(Pointing entries for text and elements)
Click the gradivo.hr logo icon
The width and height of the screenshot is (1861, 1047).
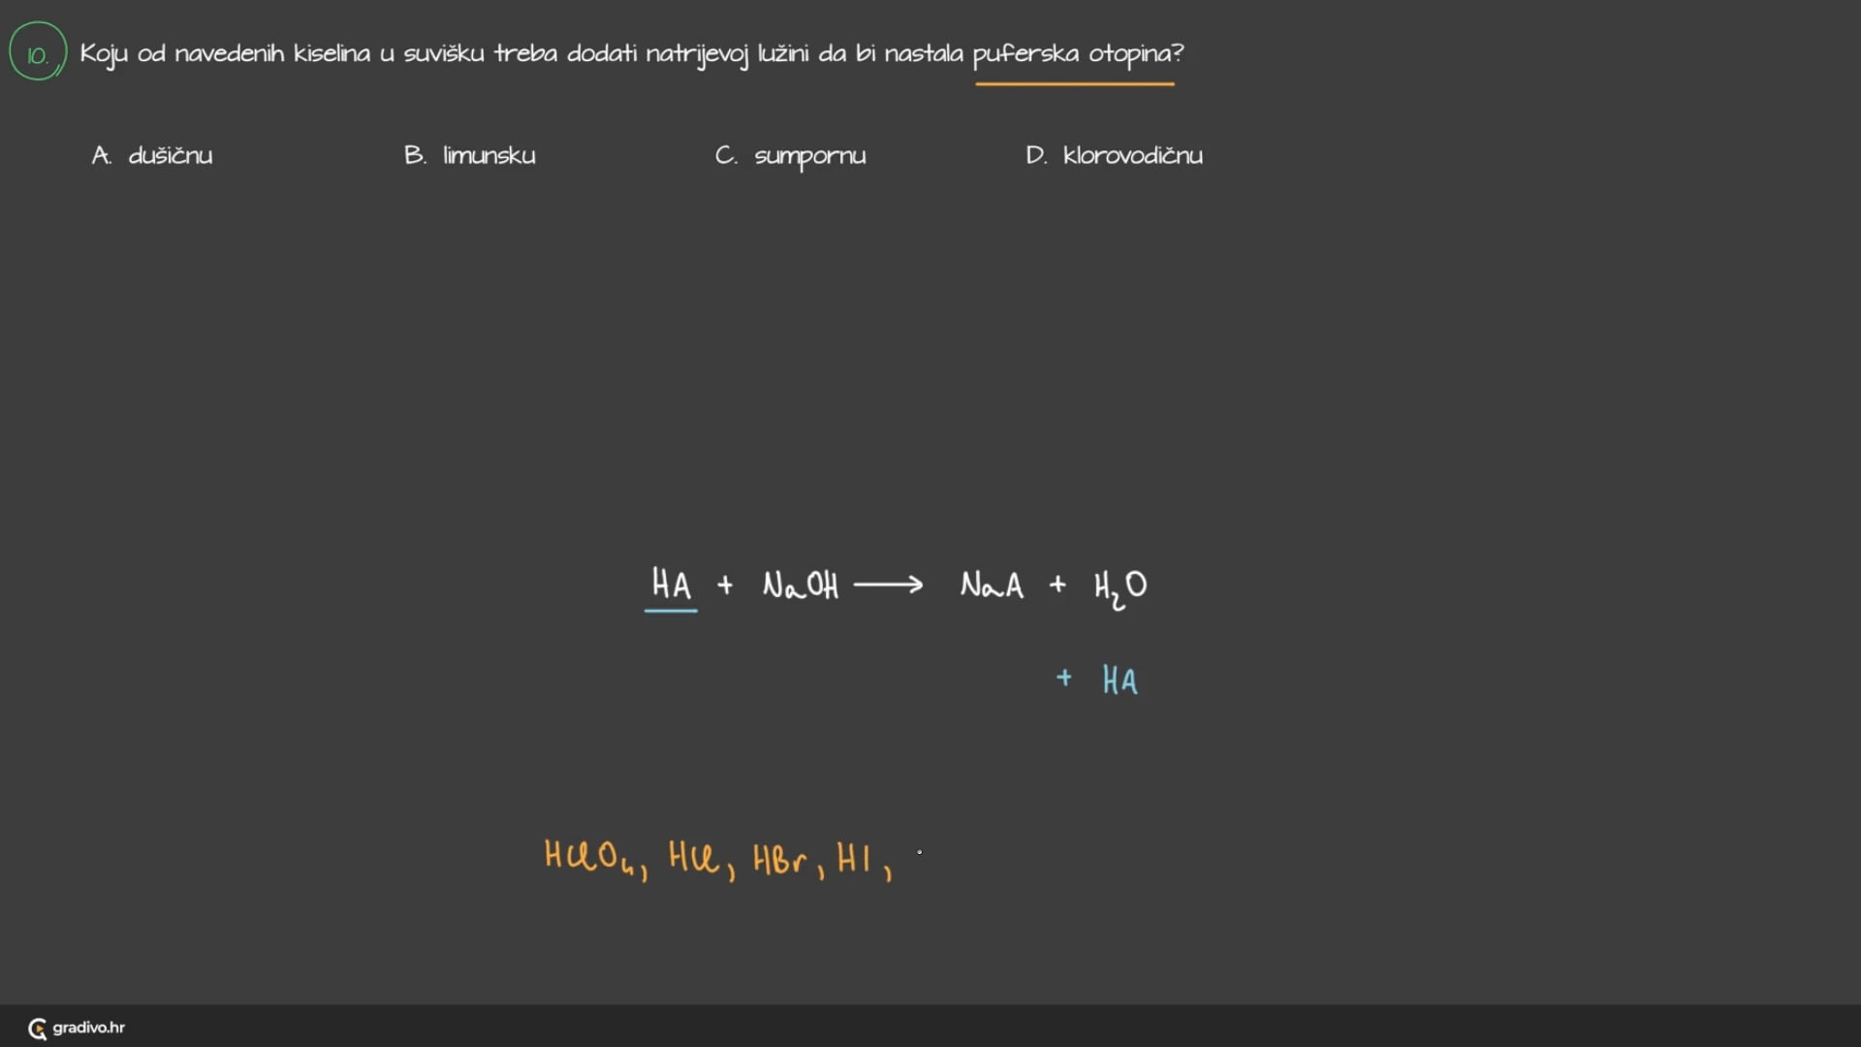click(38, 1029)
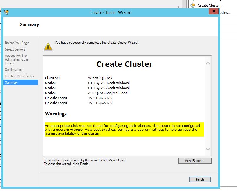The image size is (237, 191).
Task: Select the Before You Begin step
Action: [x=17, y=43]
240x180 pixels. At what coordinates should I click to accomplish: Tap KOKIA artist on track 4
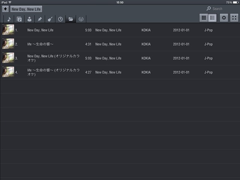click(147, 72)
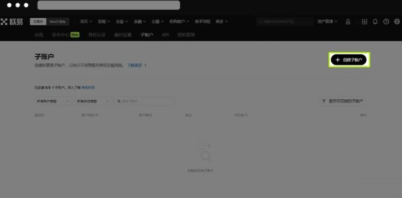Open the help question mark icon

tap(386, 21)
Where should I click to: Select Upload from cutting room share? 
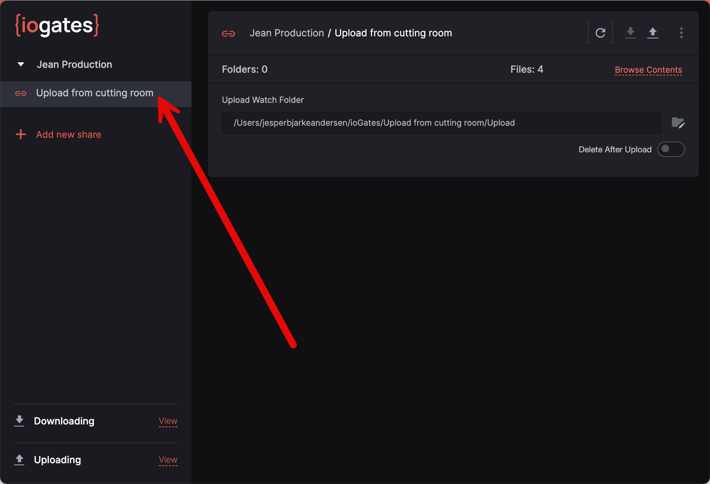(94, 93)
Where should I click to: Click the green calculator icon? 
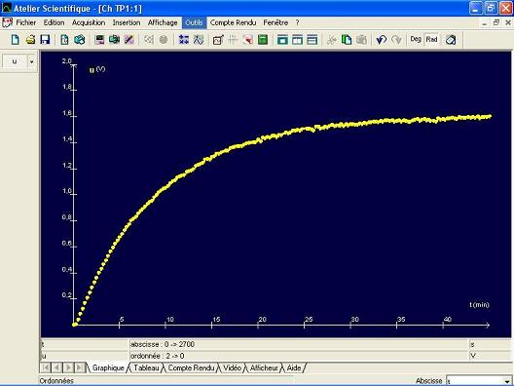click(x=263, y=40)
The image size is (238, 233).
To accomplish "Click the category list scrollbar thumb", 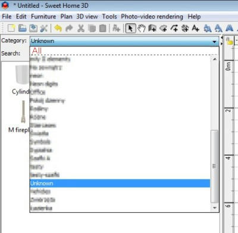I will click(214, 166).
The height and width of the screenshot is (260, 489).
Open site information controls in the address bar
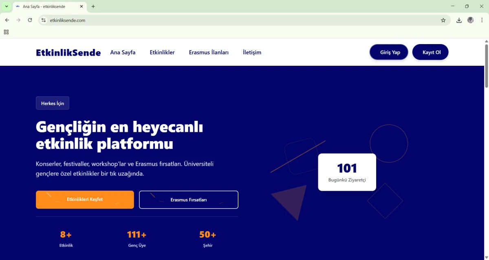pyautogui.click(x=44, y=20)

EXERCISE REQUIREMENTS
Rewrite everything from the line containing "The height and" down to the end of the entries above as a numbered list, skipping any blank lines and leaving out the pictures.

EXERCISE OUTPUT
1. The height and width of the screenshot is (260, 489).
2. Open site information controls in the address bar
3. pyautogui.click(x=44, y=20)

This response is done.